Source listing
-- start --

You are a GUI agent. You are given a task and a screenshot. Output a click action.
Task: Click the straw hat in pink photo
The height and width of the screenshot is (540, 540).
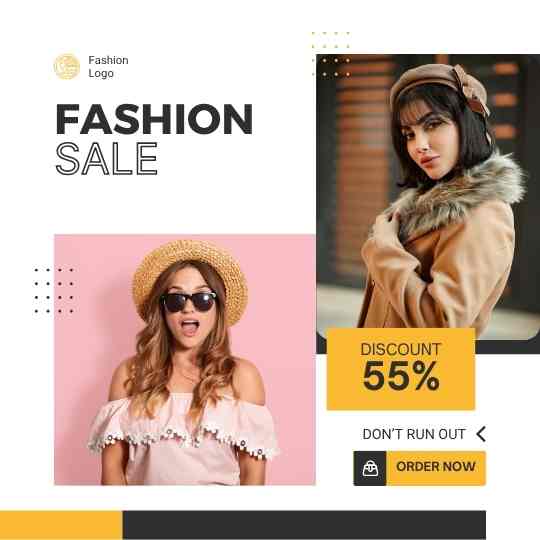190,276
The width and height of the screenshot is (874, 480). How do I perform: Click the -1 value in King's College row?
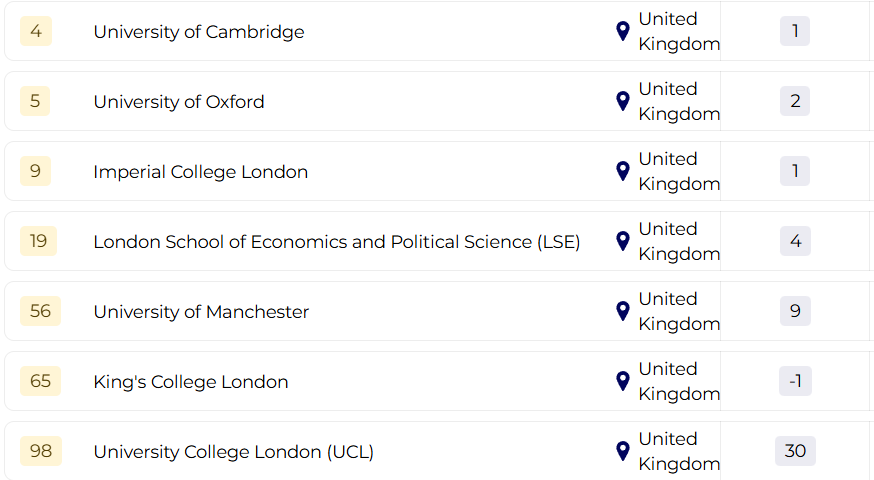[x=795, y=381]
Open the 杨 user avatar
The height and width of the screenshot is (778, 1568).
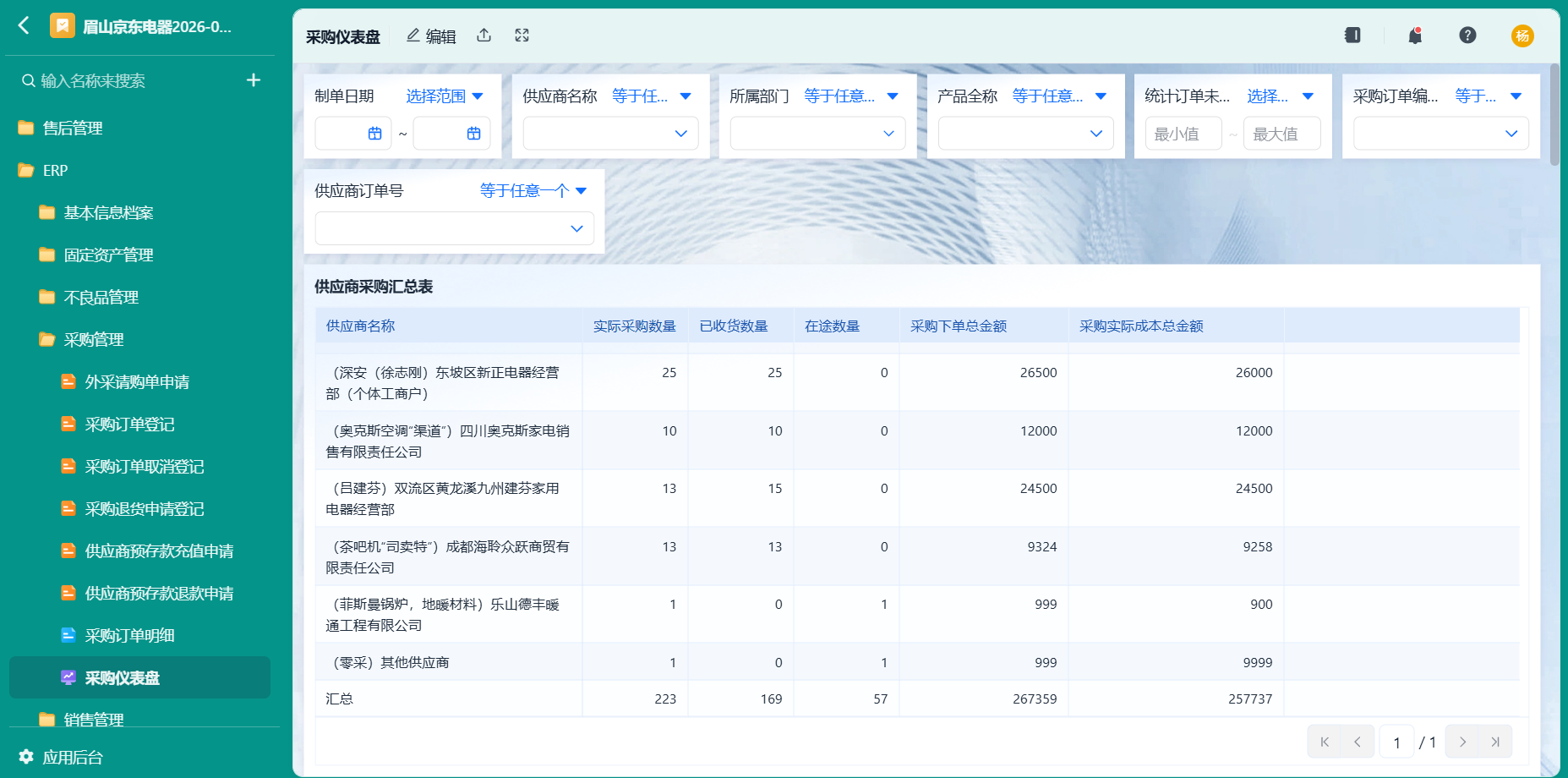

-- end --

> _PROBLEM_: Reproduce the listing verbatim from the line containing "The width and" through the end of the listing, inclusive, leaving the pictures out.

> _RESULT OF THE EXERCISE_:
The width and height of the screenshot is (874, 480). How do I perform: Click the -1 value in King's College row?
[x=795, y=381]
Open the 杨 user avatar
The height and width of the screenshot is (778, 1568).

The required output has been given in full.